━━━━━ Excerpted records ━━━━━

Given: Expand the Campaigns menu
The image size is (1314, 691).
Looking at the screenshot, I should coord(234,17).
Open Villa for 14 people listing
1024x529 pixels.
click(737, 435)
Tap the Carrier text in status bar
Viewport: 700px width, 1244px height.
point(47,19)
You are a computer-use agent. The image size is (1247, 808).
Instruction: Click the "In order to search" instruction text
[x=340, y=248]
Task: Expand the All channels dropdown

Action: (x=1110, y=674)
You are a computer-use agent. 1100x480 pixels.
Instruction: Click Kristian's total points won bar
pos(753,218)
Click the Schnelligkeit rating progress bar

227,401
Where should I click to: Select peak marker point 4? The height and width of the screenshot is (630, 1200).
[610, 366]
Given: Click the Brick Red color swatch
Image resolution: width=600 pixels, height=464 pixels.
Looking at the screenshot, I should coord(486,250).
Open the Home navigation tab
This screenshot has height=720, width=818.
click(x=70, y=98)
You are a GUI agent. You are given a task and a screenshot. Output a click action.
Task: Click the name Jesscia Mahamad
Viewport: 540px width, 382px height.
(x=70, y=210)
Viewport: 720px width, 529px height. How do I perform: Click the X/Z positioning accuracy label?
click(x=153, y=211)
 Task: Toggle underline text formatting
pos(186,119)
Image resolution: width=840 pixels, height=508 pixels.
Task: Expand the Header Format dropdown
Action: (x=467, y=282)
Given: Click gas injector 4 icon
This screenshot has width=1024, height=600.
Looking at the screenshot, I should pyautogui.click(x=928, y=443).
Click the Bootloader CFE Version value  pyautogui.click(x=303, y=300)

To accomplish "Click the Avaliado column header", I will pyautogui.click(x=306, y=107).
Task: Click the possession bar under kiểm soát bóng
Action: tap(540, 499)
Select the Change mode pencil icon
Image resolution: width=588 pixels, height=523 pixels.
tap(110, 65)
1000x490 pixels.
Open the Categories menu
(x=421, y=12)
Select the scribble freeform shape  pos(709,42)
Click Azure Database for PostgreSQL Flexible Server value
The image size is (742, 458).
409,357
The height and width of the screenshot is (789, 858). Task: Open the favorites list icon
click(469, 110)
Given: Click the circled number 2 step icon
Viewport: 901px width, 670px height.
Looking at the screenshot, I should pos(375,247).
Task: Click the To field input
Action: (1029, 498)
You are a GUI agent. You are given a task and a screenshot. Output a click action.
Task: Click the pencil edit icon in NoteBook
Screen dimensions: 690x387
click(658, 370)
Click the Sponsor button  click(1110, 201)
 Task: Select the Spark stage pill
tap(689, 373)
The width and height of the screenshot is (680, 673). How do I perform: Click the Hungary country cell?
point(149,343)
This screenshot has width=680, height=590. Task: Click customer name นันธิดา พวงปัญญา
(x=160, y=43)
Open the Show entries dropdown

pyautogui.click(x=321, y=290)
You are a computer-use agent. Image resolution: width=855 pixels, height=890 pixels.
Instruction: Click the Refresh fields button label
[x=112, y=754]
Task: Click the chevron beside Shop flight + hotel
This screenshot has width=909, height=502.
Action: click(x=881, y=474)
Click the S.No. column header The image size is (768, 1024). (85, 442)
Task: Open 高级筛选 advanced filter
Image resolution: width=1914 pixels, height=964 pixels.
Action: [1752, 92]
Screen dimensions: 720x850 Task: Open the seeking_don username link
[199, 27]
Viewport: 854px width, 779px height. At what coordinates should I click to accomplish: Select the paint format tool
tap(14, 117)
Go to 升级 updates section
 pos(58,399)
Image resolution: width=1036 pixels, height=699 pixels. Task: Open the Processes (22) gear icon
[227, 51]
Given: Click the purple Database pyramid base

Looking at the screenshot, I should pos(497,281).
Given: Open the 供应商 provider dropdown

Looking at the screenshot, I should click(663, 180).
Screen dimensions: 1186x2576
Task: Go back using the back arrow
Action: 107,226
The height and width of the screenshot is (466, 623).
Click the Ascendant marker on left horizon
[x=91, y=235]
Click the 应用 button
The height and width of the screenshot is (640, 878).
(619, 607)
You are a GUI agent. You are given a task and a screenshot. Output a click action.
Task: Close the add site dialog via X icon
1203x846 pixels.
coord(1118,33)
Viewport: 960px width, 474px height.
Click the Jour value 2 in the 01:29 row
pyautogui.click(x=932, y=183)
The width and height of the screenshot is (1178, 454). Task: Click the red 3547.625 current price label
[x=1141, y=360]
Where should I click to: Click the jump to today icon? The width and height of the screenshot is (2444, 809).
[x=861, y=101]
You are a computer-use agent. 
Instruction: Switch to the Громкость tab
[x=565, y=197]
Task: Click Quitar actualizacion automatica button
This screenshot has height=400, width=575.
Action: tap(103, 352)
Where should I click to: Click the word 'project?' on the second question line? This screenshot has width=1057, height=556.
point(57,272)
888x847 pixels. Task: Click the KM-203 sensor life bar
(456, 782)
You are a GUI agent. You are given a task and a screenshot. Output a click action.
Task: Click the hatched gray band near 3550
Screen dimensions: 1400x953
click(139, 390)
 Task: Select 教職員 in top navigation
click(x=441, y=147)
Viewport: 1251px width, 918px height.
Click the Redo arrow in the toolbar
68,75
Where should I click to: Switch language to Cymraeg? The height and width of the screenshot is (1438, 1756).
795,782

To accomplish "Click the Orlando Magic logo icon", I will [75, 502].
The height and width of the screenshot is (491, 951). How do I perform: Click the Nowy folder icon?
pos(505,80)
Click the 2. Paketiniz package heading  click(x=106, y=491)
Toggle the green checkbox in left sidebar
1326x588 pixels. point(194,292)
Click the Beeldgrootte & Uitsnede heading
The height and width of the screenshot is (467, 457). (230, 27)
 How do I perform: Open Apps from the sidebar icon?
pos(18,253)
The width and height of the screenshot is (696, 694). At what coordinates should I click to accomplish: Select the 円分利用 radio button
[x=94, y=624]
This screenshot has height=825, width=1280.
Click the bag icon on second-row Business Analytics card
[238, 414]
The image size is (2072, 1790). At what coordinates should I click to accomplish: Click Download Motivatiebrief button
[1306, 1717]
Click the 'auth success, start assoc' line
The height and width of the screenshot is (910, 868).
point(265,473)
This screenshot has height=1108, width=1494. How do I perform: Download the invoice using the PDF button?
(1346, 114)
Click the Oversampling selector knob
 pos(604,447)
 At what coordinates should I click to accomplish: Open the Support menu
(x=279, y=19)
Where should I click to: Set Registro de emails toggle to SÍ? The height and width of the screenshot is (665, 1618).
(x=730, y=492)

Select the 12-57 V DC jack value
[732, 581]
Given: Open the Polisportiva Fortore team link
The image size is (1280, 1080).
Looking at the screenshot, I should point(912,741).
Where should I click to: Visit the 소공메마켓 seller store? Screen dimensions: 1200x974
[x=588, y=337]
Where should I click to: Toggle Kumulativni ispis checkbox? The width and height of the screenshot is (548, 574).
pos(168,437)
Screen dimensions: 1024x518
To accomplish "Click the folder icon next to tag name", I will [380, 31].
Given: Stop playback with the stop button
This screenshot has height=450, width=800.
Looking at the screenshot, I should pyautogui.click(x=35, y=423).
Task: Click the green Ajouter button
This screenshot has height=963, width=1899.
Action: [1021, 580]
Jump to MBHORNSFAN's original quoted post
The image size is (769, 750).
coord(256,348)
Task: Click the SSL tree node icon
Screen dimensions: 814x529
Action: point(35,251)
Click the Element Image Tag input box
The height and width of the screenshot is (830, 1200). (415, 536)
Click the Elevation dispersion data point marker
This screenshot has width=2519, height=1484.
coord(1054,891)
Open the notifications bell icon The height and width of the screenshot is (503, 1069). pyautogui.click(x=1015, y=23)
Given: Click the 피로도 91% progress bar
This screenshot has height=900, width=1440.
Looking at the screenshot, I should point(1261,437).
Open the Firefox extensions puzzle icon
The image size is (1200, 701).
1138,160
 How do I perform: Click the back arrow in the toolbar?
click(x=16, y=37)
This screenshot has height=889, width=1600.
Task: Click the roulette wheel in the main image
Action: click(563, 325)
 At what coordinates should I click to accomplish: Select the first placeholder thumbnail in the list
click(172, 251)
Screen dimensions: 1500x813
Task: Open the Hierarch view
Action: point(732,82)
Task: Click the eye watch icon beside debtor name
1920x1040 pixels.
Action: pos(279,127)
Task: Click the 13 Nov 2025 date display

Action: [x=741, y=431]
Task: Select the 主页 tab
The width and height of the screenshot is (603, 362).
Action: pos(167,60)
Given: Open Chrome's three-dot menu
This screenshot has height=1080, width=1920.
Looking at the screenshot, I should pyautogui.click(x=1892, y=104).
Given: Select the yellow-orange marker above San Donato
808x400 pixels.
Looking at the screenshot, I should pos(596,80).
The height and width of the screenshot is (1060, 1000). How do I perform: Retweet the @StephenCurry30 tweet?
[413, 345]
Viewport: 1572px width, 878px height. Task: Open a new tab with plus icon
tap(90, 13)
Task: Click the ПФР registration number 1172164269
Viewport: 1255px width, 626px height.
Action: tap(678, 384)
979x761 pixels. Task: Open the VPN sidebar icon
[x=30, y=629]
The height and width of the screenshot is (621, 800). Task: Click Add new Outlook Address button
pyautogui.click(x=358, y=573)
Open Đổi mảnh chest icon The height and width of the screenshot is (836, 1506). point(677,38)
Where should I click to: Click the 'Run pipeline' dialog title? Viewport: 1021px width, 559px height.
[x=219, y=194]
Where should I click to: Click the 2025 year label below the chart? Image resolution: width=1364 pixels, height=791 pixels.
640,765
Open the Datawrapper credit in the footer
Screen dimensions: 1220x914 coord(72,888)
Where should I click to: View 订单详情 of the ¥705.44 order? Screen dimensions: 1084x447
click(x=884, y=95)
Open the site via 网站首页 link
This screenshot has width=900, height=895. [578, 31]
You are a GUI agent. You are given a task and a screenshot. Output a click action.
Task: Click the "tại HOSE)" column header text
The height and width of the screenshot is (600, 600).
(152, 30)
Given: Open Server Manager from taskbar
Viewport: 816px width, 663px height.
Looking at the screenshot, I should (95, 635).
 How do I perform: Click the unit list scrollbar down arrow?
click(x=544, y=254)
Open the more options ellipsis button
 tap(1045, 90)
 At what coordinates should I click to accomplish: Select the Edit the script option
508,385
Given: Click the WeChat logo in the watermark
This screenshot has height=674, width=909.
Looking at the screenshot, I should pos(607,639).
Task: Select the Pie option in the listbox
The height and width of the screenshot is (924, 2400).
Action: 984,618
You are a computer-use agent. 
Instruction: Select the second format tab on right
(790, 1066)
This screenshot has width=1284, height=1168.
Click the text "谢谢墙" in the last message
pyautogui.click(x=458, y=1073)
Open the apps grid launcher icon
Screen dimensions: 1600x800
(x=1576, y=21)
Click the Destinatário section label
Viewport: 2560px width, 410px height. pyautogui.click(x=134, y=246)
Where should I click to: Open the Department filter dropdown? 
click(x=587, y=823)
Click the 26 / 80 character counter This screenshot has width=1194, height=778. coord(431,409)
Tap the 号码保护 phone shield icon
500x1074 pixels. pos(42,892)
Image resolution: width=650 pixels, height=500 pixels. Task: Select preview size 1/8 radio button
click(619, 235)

━━━━━

* Required action
Please reproduce the listing word for word, but only from the line that contains "Viewport: 816px width, 663px height." to its last line, inclusive.

* Reply
Viewport: 816px width, 663px height.
Looking at the screenshot, I should (95, 635).
 How do I perform: Click the unit list scrollbar down arrow?
click(x=544, y=254)
Open the more options ellipsis button
 tap(1045, 90)
 At what coordinates should I click to accomplish: Select the Edit the script option
508,385
Given: Click the WeChat logo in the watermark
This screenshot has height=674, width=909.
Looking at the screenshot, I should pos(607,639).
Task: Select the Pie option in the listbox
The height and width of the screenshot is (924, 2400).
Action: 984,618
You are a computer-use agent. 
Instruction: Select the second format tab on right
(790, 1066)
This screenshot has width=1284, height=1168.
Click the text "谢谢墙" in the last message
pyautogui.click(x=458, y=1073)
Open the apps grid launcher icon
Screen dimensions: 1600x800
(x=1576, y=21)
Click the Destinatário section label
Viewport: 2560px width, 410px height. pyautogui.click(x=134, y=246)
Where should I click to: Open the Department filter dropdown? 
click(x=587, y=823)
Click the 26 / 80 character counter This screenshot has width=1194, height=778. coord(431,409)
Tap the 号码保护 phone shield icon
500x1074 pixels. pos(42,892)
Image resolution: width=650 pixels, height=500 pixels. Task: Select preview size 1/8 radio button
click(619, 235)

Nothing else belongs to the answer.